A peste não é nem racional nem justa. A peste representa o absurdo.
E tudo o que podemos fazer é cuidar uns dos outros. Lutar desafiadoramente contra o absurdo, segundo Camus.
É humano ter compaixão dos aflitos, citado por Boccaccio.
É preciso imaginar Sísifo feliz, Camus.
Panorâmica da peste (1350)
Há um autor e obra que, através de uma panorâmica multifacetada, nos descreve quase que cinematograficamente a Peste Negra (1347-1351) da Idade Média, na qual cerca de metade da população europeia morreu. Trata-se de Giovanni Boccaccio (1313-1375) e os seus cem contos sobre mercadores e serventuários contidos no Decameron (1350).
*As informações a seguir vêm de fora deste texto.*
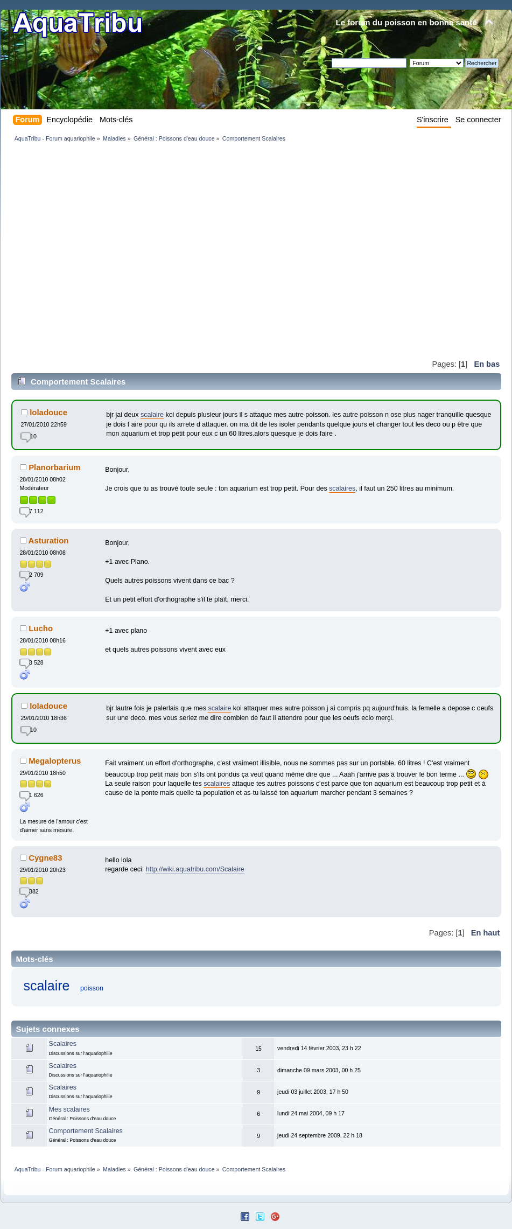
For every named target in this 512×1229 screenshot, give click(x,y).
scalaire (152, 414)
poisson (91, 988)
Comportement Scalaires (86, 1131)
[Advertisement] (101, 250)
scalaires (342, 488)
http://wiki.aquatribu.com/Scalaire (195, 869)
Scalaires (62, 1044)
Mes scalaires (69, 1109)
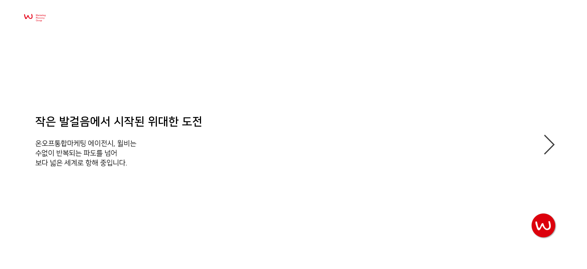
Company (486, 21)
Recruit (540, 21)
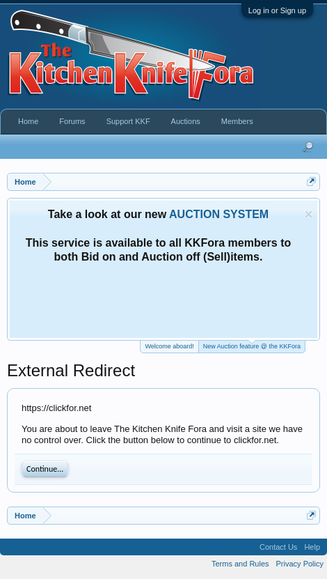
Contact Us (278, 547)
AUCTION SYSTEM (219, 214)
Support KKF (128, 121)
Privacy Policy (300, 563)
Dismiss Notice (308, 214)
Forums (72, 121)
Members (237, 121)
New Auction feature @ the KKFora (252, 345)
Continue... (44, 469)
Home (28, 121)
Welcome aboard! (169, 346)
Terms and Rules (240, 563)
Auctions (185, 121)
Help (312, 547)
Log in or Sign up (277, 10)
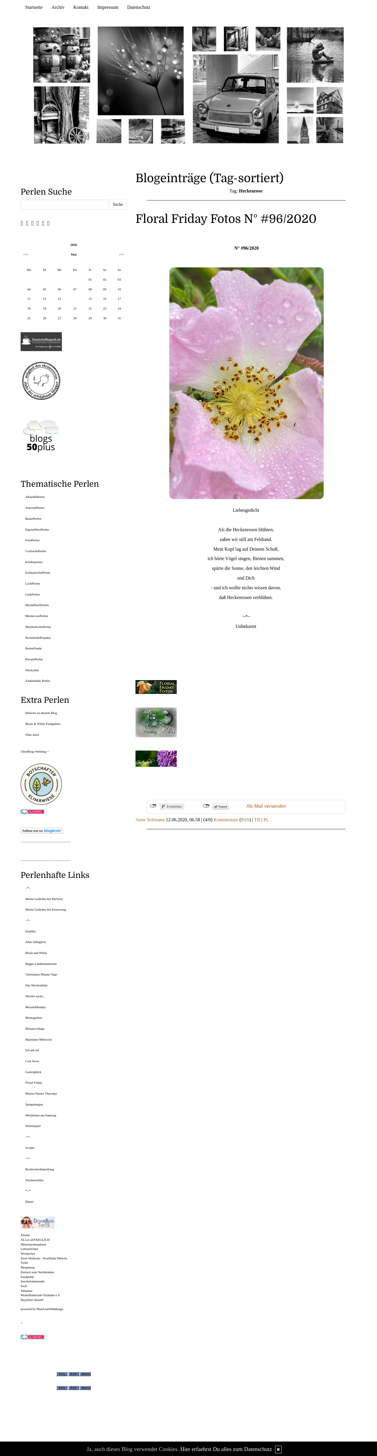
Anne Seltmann (150, 819)
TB (257, 819)
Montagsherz (33, 1017)
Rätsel (29, 1201)
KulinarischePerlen (37, 572)
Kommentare (226, 819)
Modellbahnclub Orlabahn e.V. (40, 1295)
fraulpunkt (27, 1277)
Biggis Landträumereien (41, 963)
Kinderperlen (33, 562)
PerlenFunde (33, 648)
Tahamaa (26, 1290)
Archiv (58, 7)
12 (44, 298)
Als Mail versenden (266, 806)
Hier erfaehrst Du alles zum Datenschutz (226, 1449)
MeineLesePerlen (36, 616)
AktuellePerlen (35, 497)
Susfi (24, 1286)
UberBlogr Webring (33, 751)
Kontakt (81, 7)
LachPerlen (32, 583)
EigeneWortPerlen (37, 529)
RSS (245, 819)
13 (59, 298)
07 (75, 289)
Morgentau (28, 1267)
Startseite (34, 7)
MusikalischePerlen (38, 627)
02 (104, 279)
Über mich (32, 734)
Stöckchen (32, 670)
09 (104, 289)
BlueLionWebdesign (50, 1309)
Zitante (25, 1235)
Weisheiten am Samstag (40, 1115)
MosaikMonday (35, 1007)
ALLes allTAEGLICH (35, 1239)
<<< (26, 254)
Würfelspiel (33, 1126)
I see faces (32, 1061)
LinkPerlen (32, 594)
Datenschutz (139, 7)
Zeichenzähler (34, 1180)
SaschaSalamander (33, 1281)
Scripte (29, 1147)
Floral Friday (33, 1082)
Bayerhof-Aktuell (32, 1300)
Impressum (107, 7)
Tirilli (24, 1262)
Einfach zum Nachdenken (37, 1272)
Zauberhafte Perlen (37, 680)
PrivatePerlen (34, 659)
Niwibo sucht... (35, 996)
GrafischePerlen (35, 551)
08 (90, 289)
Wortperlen (28, 1253)
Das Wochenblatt (36, 985)
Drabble (30, 931)
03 (119, 279)
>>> (121, 254)
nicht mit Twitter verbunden (206, 806)
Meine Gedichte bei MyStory (44, 899)
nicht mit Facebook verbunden (153, 806)
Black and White (36, 953)
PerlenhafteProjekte (38, 637)
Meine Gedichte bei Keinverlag (45, 909)
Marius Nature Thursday (41, 1093)
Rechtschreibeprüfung (39, 1169)
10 (119, 289)
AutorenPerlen (34, 507)
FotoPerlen (32, 540)
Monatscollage (34, 1028)
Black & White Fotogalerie (42, 723)
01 (90, 279)
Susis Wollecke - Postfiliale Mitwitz (44, 1258)
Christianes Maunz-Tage (41, 974)
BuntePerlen (33, 518)
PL (266, 819)
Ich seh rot (32, 1050)
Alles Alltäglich (35, 942)
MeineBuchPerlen (37, 605)
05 (44, 289)
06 (59, 289)
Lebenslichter (29, 1249)
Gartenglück (33, 1072)
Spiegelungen (34, 1104)
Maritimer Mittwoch (38, 1039)
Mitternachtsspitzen (33, 1244)
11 (29, 298)
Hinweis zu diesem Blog (41, 713)
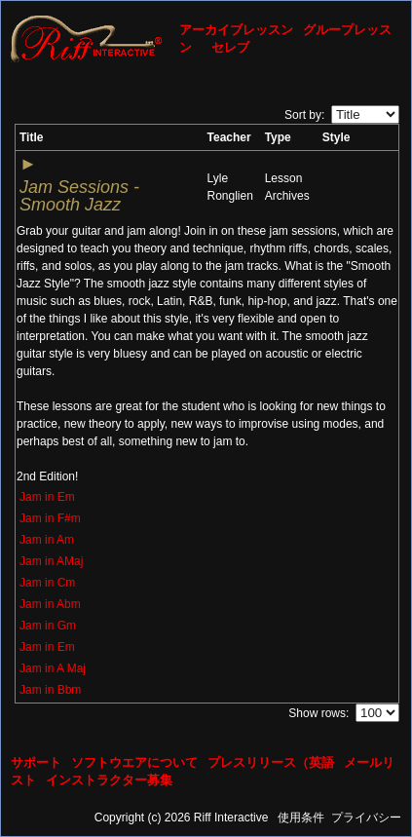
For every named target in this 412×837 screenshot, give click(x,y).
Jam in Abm (50, 604)
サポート (36, 762)
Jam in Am (46, 540)
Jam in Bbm (50, 690)
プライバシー (366, 817)
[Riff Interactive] (87, 38)
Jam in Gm (47, 625)
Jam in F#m (50, 518)
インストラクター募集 (109, 780)
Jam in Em (47, 497)
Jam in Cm (47, 583)
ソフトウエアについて (134, 762)
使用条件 (301, 817)
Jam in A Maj (52, 668)
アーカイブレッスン (236, 29)
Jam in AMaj (51, 561)
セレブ (230, 47)
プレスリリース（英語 (270, 762)
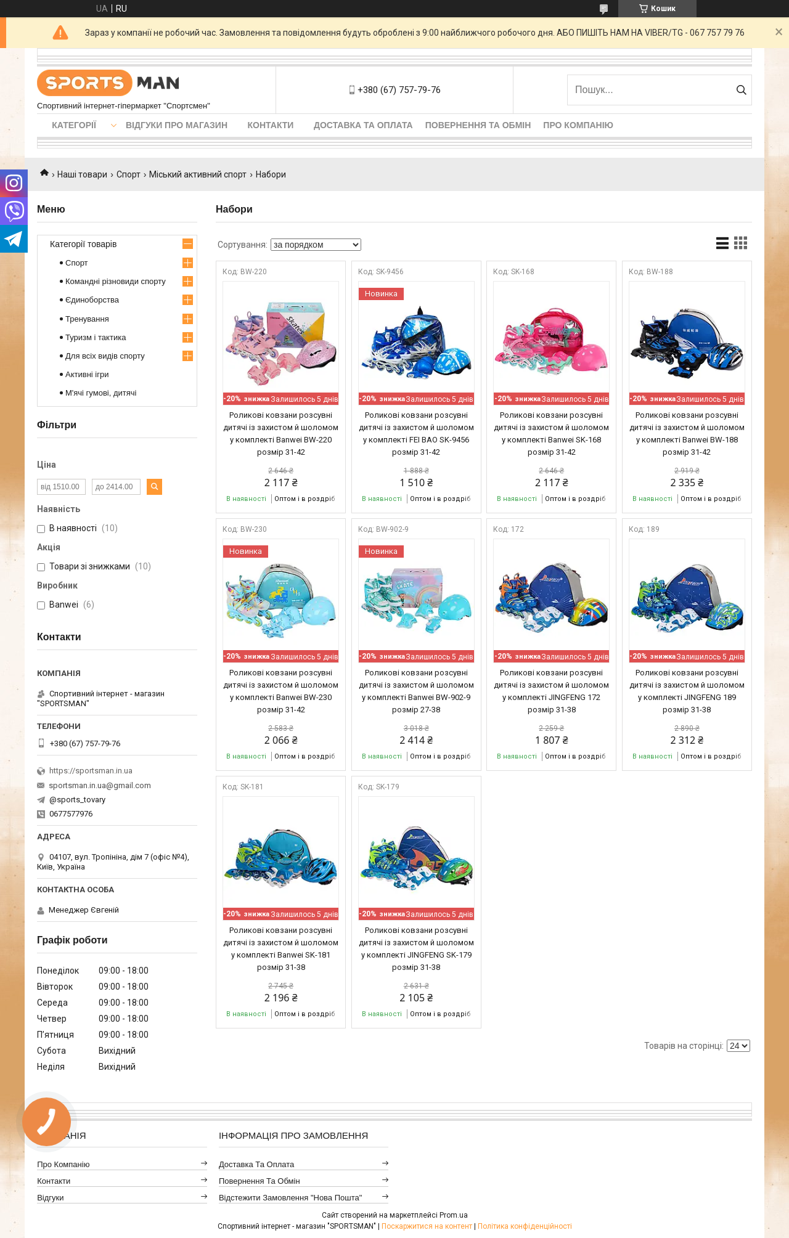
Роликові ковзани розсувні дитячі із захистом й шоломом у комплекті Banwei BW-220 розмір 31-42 (280, 433)
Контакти (271, 125)
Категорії (74, 125)
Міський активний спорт (198, 174)
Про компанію (578, 125)
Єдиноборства (92, 299)
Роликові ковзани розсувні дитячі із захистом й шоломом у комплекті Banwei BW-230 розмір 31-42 (280, 691)
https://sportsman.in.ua (91, 770)
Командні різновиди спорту (115, 281)
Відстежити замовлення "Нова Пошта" (290, 1197)
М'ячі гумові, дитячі (100, 392)
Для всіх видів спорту (105, 355)
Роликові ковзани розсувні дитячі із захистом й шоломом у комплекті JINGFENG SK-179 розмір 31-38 (416, 949)
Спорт (129, 174)
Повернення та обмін (478, 125)
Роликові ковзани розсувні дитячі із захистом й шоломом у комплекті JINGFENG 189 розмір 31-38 (687, 691)
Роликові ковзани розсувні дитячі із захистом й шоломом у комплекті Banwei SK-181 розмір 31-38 (280, 949)
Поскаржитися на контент (427, 1226)
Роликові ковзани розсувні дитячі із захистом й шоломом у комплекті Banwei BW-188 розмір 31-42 (687, 433)
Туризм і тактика (95, 337)
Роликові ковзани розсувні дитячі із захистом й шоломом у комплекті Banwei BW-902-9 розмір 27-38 (416, 691)
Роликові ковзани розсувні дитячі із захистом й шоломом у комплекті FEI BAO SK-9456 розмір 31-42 (416, 433)
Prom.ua (453, 1215)
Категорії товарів (83, 244)
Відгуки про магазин (176, 125)
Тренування (87, 319)
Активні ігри (86, 374)
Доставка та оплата (363, 125)
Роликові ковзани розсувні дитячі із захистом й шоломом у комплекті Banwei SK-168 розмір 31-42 (551, 433)
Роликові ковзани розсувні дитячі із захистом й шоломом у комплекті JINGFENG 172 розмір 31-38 (551, 691)
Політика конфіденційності (525, 1226)
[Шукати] (741, 90)
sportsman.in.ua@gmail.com (100, 785)
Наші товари (82, 174)
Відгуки (50, 1197)
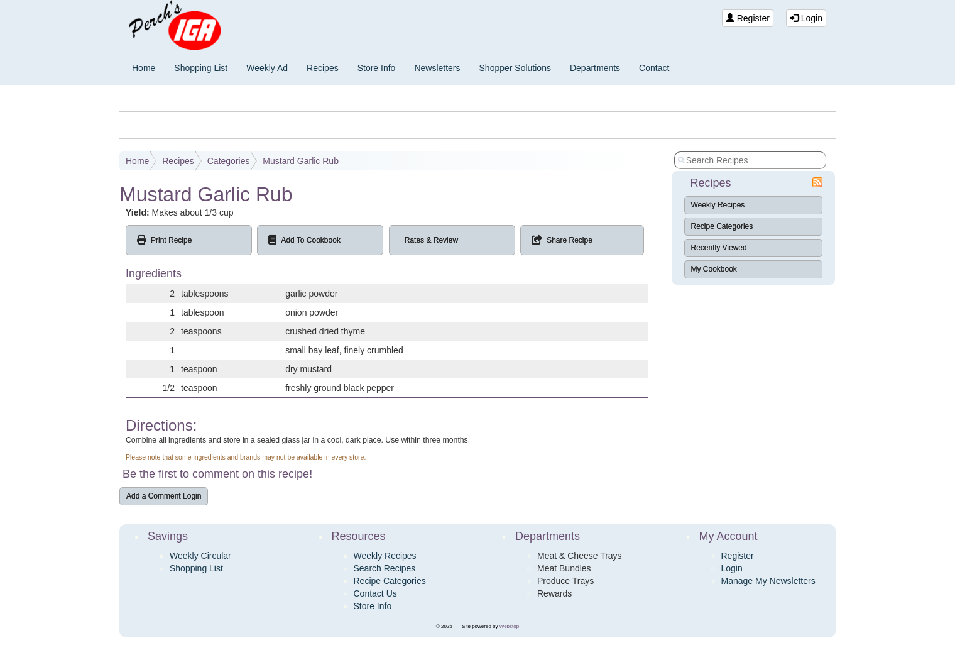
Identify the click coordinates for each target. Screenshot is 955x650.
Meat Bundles (564, 568)
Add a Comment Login (163, 496)
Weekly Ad (267, 68)
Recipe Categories (722, 226)
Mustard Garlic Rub (301, 161)
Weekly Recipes (718, 205)
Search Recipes (385, 568)
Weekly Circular (200, 556)
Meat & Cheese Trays (579, 556)
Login (806, 18)
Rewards (554, 593)
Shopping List (200, 68)
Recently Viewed (719, 247)
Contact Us (375, 593)
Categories (228, 161)
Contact (654, 68)
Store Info (376, 68)
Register (748, 18)
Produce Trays (565, 581)
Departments (595, 68)
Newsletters (437, 68)
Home (143, 68)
A intenção de Boccaccio era a de despertar os seus leitores para a responsabilidade que todos deveriam de ter para com os outros, dando a conhecer como é que os ricos se relacionavam com os pobres em tempos de desespero, e como os pobres sofriam nesses tempos. Acima de tudo, era uma tentativa para indagar sobre o valor que se dava à vida.
Para isso, recorre a um artifício literário: enquanto a cidade de Florença explodia em degradação física e moral causada pela peste, vai “ouvir” dez jovens (sete mulheres e três homens) que se recolheram numa igreja florentina (Santa Maria Novella) a fim de evitarem a peste, e que resolveram, para passarem o tempo, contar cada um dez histórias, durante os dez dias da quarentena. Toda a vida humana, com seus desencontros, sentimentos, morte e superação, aparece ali narrada como num grande afresco. Da degradação à elevação, tudo ali se vai encontrar.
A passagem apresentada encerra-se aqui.